» **Records for this exercise**
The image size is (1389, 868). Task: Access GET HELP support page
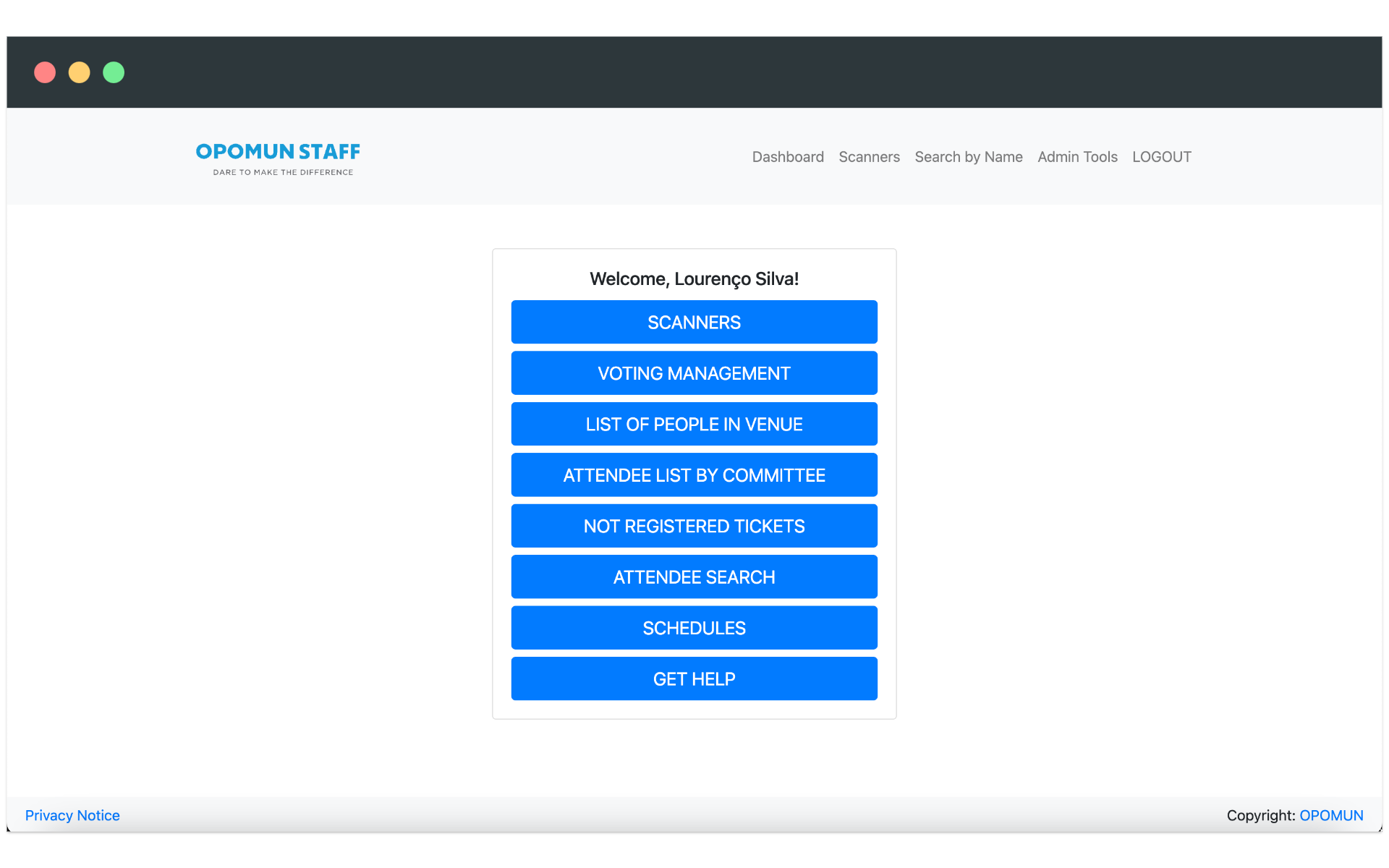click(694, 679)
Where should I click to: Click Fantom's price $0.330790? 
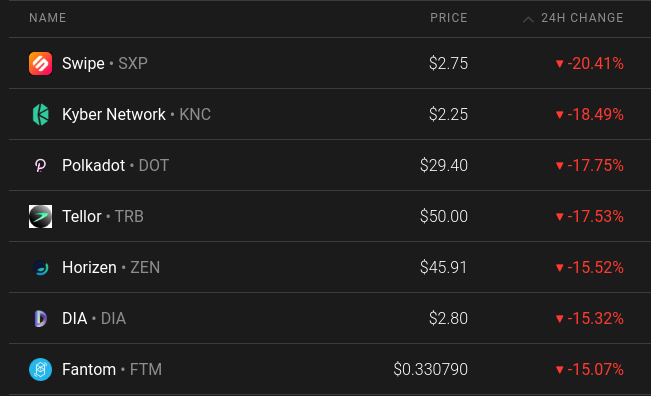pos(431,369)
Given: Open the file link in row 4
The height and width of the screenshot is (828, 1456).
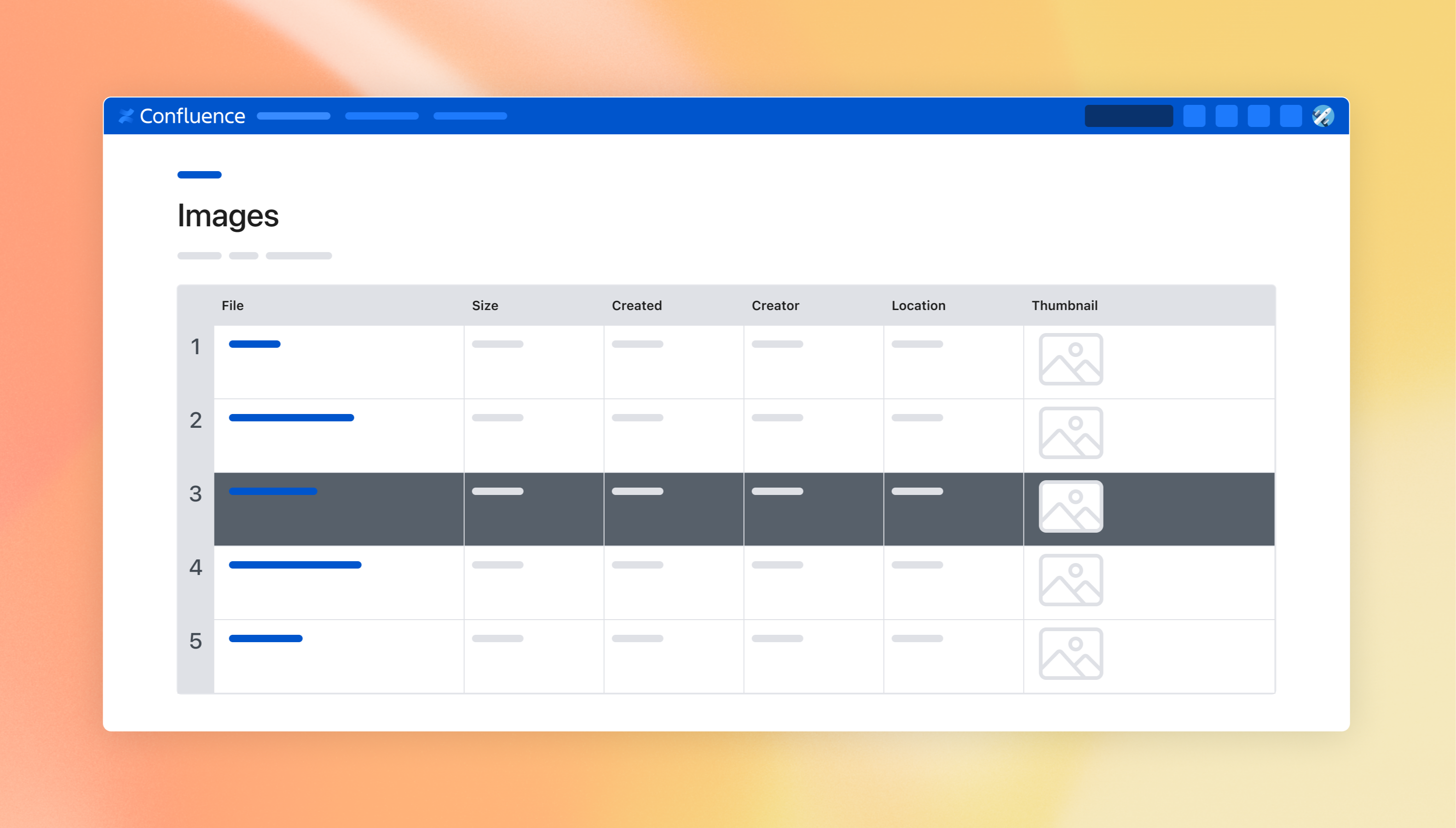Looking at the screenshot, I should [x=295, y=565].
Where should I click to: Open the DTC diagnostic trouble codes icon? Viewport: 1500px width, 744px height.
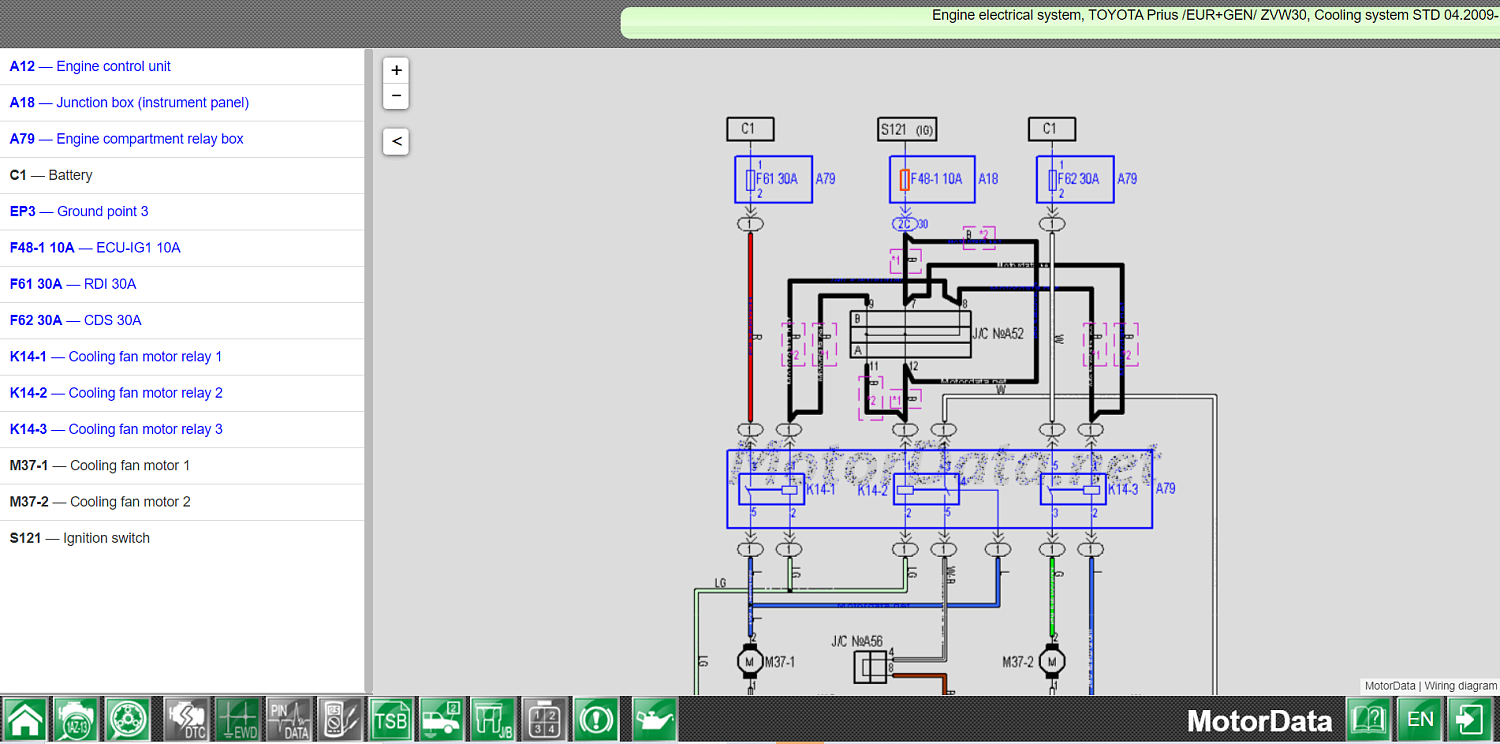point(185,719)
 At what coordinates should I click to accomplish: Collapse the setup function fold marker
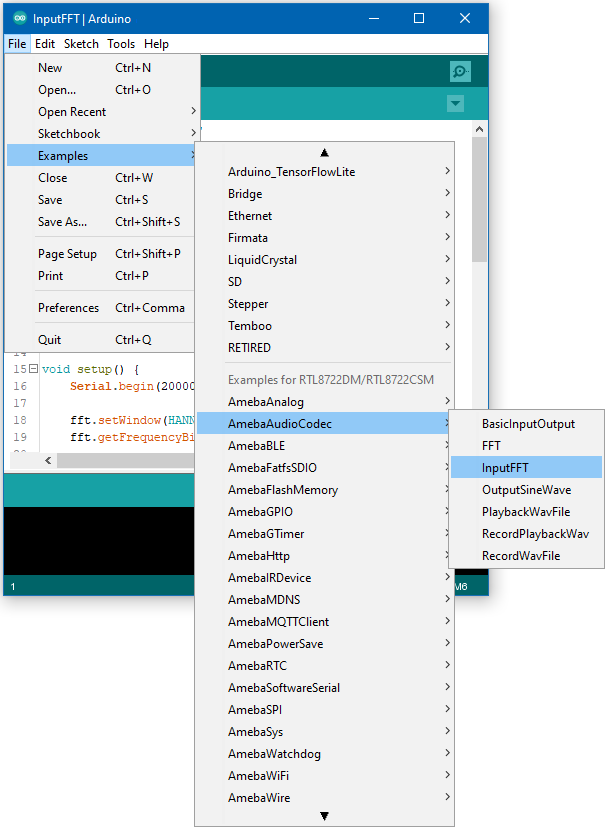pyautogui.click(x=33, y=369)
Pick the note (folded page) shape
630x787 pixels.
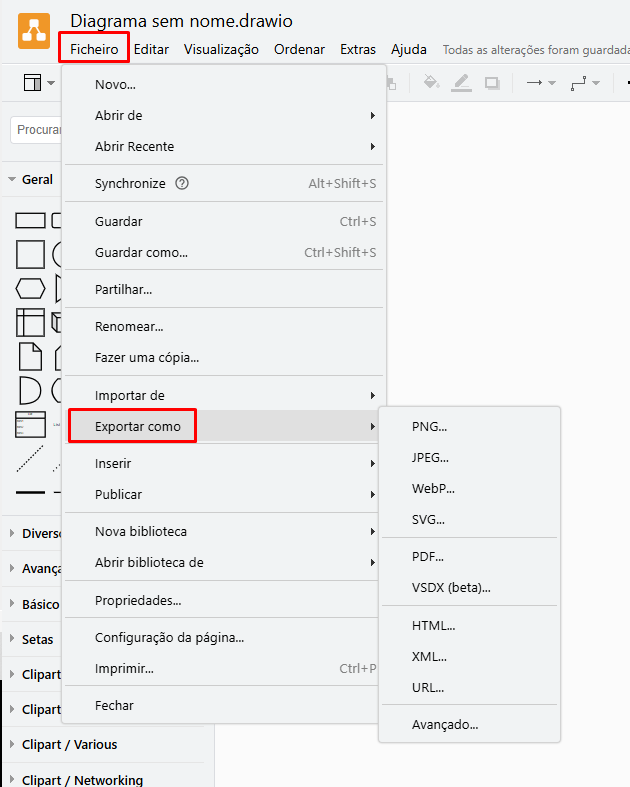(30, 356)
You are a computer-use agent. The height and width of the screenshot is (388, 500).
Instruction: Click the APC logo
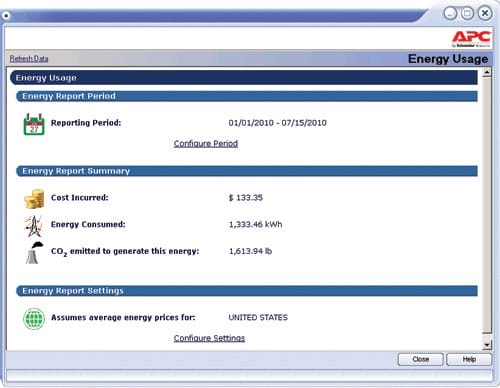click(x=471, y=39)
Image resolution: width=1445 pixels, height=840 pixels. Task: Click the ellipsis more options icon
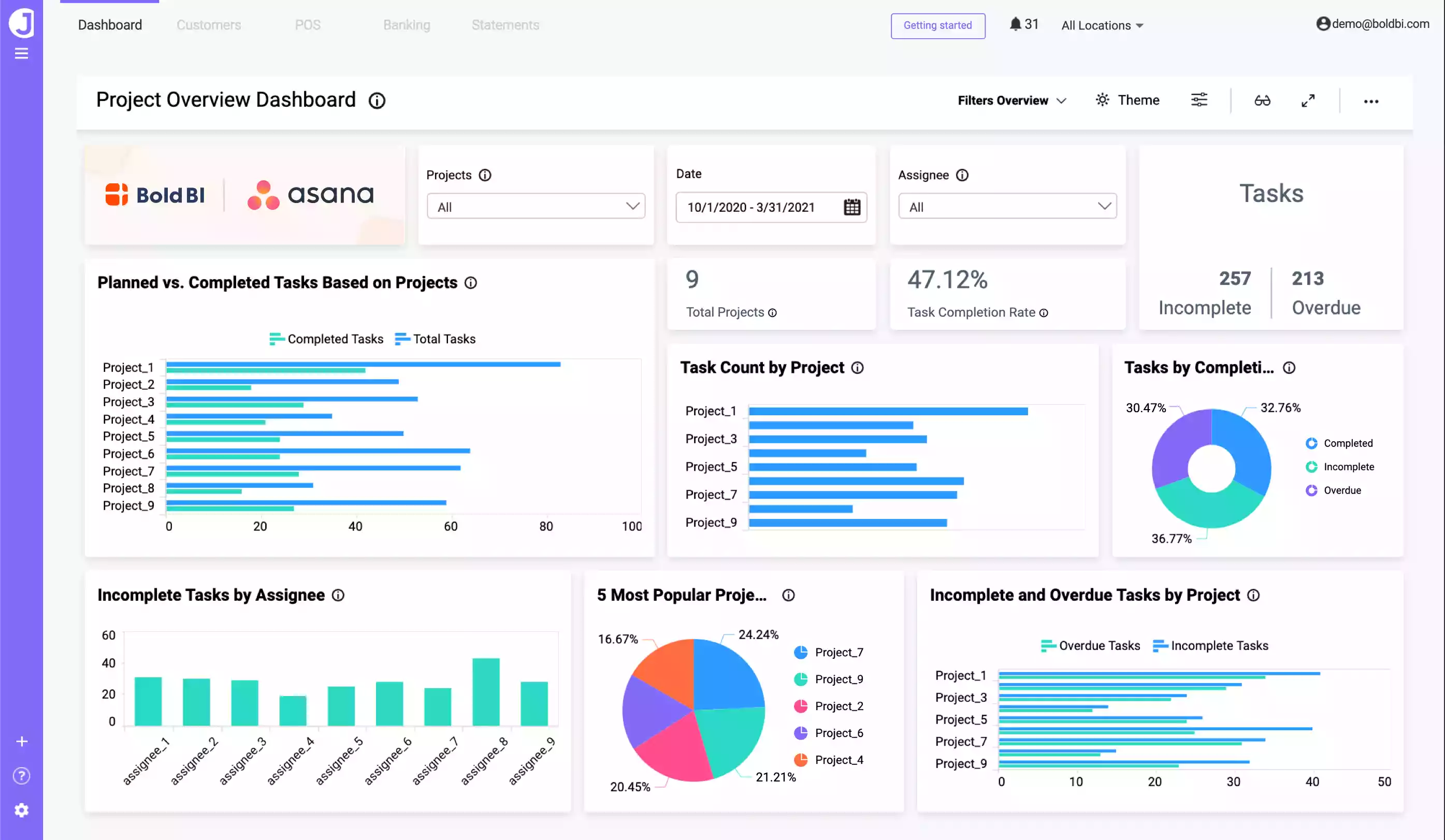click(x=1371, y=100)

» **Problem statement**
Lay out all the lines above as a numbered list, leaving out blank lines and the pictures.

» **Written response**
1. The image size is (1389, 868). Task: Access GET HELP support page
2. click(694, 679)
3. Where should I click to: Click Fantom's price $0.330790? 
4. pos(431,369)
5. Given: Open the file link in row 4
6. The height and width of the screenshot is (828, 1456).
7. Looking at the screenshot, I should [x=295, y=565].
8. Where should I click to: Open the DTC diagnostic trouble codes icon? Viewport: 1500px width, 744px height.
9. point(185,719)
10.  At what coordinates should I click to accomplish: Collapse the setup function fold marker
11. pyautogui.click(x=33, y=369)
12. Pick the note (folded page) shape
13. 630x787 pixels.
14. (30, 356)
15. You are a computer-use agent. The height and width of the screenshot is (388, 500).
16. Instruction: Click the APC logo
17. click(x=471, y=39)
18. Image resolution: width=1445 pixels, height=840 pixels. Task: Click the ellipsis more options icon
19. click(x=1371, y=100)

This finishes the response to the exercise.